═══ EXTRAIT

Du 1er mars au 31 mai 2020, une caravane scientifique et culturelle constituée sous le nom de Kafila, traduction arabe du mot caravane, traversera le Maroc depuis le grand désert du Sahara jusqu’aux rives de l’océan Atlantique.

La caravane est depuis les temps anciens l’objet mythique idéal qui aura porté les aspirations les plus essentielles de l’humanité. L’aspiration au voyage, à la découverte, à la conquête, l’aspiration au commerce et tant d’autres encore. Mais c’est l’étymologie même de son nom qui nous fait plonger au cœur profond de nos origines en tant que communauté humaine puisque le mot caravane provient en effet du persan kervan qui signifie « groupe de voyageurs ».

Les premiers humains qui un jour se sont mis ensemble pour partir à la découverte de toutes les terres inconnues ont fait vivre la première des caravanes. A pied, à cheval, en chameau ou bien dromadaire, les humains, insatiables, n’ont eu de cesse de se déplacer au travers les immenses étendues qui s’offraient à eux et qui ensuite ont séparé leurs diverses communautés installées au fil des ans et des siècles tout du long des territoires parcourus.

══════
═══ LISTE DES ENREGISTREMENTS

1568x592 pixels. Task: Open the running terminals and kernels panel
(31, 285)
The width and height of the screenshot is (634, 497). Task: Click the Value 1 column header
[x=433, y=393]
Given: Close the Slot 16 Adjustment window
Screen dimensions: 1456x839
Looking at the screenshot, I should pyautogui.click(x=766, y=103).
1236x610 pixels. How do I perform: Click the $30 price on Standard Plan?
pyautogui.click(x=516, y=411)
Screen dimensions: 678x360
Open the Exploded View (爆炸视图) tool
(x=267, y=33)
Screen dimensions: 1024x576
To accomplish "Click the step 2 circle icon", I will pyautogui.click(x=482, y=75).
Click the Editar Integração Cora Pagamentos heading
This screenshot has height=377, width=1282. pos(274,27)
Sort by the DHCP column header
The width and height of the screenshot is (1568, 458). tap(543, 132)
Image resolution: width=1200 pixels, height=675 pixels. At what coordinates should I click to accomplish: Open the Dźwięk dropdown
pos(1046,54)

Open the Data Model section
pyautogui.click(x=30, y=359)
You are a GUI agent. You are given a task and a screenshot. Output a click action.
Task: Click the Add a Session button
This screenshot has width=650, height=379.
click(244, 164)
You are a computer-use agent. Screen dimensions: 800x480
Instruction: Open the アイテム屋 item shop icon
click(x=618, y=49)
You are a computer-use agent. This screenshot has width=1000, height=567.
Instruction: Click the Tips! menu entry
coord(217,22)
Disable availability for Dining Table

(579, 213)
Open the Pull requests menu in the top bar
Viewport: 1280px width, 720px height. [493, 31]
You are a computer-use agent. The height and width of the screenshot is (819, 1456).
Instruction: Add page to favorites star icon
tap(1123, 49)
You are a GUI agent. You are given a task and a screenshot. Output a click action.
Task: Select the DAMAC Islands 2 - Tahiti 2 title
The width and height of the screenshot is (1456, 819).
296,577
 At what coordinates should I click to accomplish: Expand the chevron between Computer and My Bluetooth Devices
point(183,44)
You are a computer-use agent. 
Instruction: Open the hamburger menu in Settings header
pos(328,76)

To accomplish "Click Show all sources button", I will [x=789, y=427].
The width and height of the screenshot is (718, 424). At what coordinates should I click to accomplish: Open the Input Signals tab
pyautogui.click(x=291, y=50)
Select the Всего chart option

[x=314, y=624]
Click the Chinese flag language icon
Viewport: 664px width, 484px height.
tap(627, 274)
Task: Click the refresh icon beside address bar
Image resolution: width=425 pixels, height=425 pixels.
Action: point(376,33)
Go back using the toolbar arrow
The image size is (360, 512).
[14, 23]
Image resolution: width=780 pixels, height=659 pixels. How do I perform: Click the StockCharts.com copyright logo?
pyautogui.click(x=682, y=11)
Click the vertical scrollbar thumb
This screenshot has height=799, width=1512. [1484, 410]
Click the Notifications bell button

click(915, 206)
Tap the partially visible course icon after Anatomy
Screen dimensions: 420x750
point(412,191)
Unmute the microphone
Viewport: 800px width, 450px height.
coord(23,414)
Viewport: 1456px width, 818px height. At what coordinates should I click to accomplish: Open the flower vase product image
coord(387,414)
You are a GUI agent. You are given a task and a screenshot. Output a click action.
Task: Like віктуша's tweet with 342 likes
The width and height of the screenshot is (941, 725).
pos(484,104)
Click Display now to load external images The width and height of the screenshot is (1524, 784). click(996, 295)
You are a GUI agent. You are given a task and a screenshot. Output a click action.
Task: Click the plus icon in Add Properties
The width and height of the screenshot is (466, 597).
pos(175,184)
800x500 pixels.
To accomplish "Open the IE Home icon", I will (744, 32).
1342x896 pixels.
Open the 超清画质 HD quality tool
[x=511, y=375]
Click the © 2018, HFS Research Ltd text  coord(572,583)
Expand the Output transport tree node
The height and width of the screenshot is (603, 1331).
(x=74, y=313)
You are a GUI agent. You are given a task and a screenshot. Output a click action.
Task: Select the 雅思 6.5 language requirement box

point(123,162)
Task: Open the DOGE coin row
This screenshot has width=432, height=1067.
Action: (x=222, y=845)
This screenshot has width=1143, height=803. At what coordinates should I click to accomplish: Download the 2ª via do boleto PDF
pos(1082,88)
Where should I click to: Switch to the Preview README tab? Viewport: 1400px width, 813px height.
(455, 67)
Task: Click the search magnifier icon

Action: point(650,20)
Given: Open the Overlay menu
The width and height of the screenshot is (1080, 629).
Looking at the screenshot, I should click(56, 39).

══════

> **EXERCICE ÉCRIT**: Poursuivez le texte sur la caravane Kafila en reprenant juste après sa dernière phrase.

> **EXERCICE CORRIGÉ**:
Si l’on regarde aujourd’hui ces temps d’autrefois, et au-delà de ces aspirations radicales qui ont pu à chaque fois motiver la prise de risque de ces groupes de voyageurs pour ainsi partir en terre inconnue dans un périple forcément plein de danger, toutes ces caravanes qui ont jalonné l’histoire nous font voir la trame intime de l’aventure humaine faite de défis, de tragédies et de héros, et de rêves sans cesse renouvelés.

Kafila

La caravane est indissociable de l’aventure humaine

Et l’on revoit les Grecs, les Phéniciens ou les Romains qui traversaient l’aridité du désert pour satisfaire leur soif de conquête et de découverte. On pourrait entendre Pline l’Ancien nous décrire le trajet des soldats de Rome à la poursuite des guerriers berbères Garamantes sur la route des quarante jours, la Praeter caput saxi, qui reliait la Méditerranée au lac Tchad en traversant le Sahara.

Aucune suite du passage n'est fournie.